Condescending as it may be, Sontag’s assertion continues to resonate. Even before Trump was elected, comedian John Mulaney, appearing on the Seth Myers Show, joked that “Donald Trump is not a rich man, Donald Trump is like what a hobo imagines a rich man to be,” complete with “fine golden hair,” “tall buildings with [his] name on it” and a “TV show where [he fires] Gene Simmons with [his] children.” Mulaney was riffing, but in the months since others have picked up the track, pointing to the garish nature of Trump’s gold-laden rooms and conspicuous consumption as the core of his appeal to those who have little or nothing. Viewed in light of Sontag’s observations about the constitutive realities of America, Trump’s ascendance looks less like an aberration. It is instead the expected trajectory of a historical reality wherein Sontag’s three unacknowledged facts continue to determine the national mythos. Paths, after all, cannot be changed without a reckoning.
*
It is unsurprising that the tumult of the present, our collective chagrin at what is to come, has provoked a turning back—a re-reading of those who have come before, catalyzed by the belief that this perusal of intellectual history, of catastrophe’s endured, can provide some faint blueprint for the formulation of an ethical and active dissent. Sontag was searching too in “What is Happening in America?” considering one and then another avenue for hope. But hope was for her in 1966, as it is for us in 2017, elusive. Sontag located it in the young people of her time, whom she believed “understand that the whole structure of modern American man needs re-hauling” and that if “America is the culmination of white Western civilization” then “there must be something terribly wrong with white Western civilization.”
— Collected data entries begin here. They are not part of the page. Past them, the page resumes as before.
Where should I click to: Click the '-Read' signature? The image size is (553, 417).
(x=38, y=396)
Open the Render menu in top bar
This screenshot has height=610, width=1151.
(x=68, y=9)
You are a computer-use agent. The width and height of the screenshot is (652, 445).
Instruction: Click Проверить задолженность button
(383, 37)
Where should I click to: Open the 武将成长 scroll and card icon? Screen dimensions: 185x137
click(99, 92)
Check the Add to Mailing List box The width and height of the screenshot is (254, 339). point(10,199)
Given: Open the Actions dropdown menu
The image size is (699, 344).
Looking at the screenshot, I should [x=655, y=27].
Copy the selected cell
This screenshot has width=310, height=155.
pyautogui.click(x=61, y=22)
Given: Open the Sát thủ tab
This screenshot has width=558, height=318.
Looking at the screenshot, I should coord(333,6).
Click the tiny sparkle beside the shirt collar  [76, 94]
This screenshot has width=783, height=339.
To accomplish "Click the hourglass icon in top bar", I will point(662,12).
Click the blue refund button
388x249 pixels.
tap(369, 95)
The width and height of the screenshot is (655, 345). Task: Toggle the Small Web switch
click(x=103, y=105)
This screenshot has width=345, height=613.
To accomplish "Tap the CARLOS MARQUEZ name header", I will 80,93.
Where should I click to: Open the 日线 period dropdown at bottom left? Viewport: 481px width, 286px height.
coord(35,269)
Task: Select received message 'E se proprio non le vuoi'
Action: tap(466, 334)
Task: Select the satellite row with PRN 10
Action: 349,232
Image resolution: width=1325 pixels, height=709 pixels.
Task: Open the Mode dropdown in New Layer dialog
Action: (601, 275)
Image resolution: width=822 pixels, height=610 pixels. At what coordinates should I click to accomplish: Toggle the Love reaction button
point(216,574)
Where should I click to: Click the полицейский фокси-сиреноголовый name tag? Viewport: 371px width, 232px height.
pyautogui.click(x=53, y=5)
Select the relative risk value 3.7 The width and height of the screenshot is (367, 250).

In this last prognostication, seeking hope in a burgeoning, youth-led re-thinking of America among the generation “not drawn to the stale truths of their elders,” Sontag may have been wrong. The young of 1966 are the old and older of now, but their vision—that brave re-configuration promised by the sexual revolution and by a turn to eastern mysticism and non-western forms of knowledge—never came to fruition. They may have, in the heady moments of youth, rejected the “stale truths of their elders,” but ultimately the same stale truths have been resurrected again: a disregard for racial equality, an insidious belief in the supremacy of whiteness, a disdain for foreign others, and a persistent faith in violence loom over many American baby boomers.
*
In the same Art of Ficiton interview in which she accepted the “feminist” label, Sontag also confessed that she sometimes began essays with the first lines, but others with the last. In “What’s Happening in America?” it is the next to last line that rings out most clearly, suggesting that it was perhaps Sontag’s first, generative thought. “This is a doomed country, it seems to me,” she writes. “I only pray that when America founders it doesn’t drag the rest of the planet down too.” Many Americans will be murmuring a similar prayer today.
Were she alive, January 16, 2017 would have been Sontag’s 84th birthday, but in its proximity to political catastrophe, it would not likely have been a very happy one.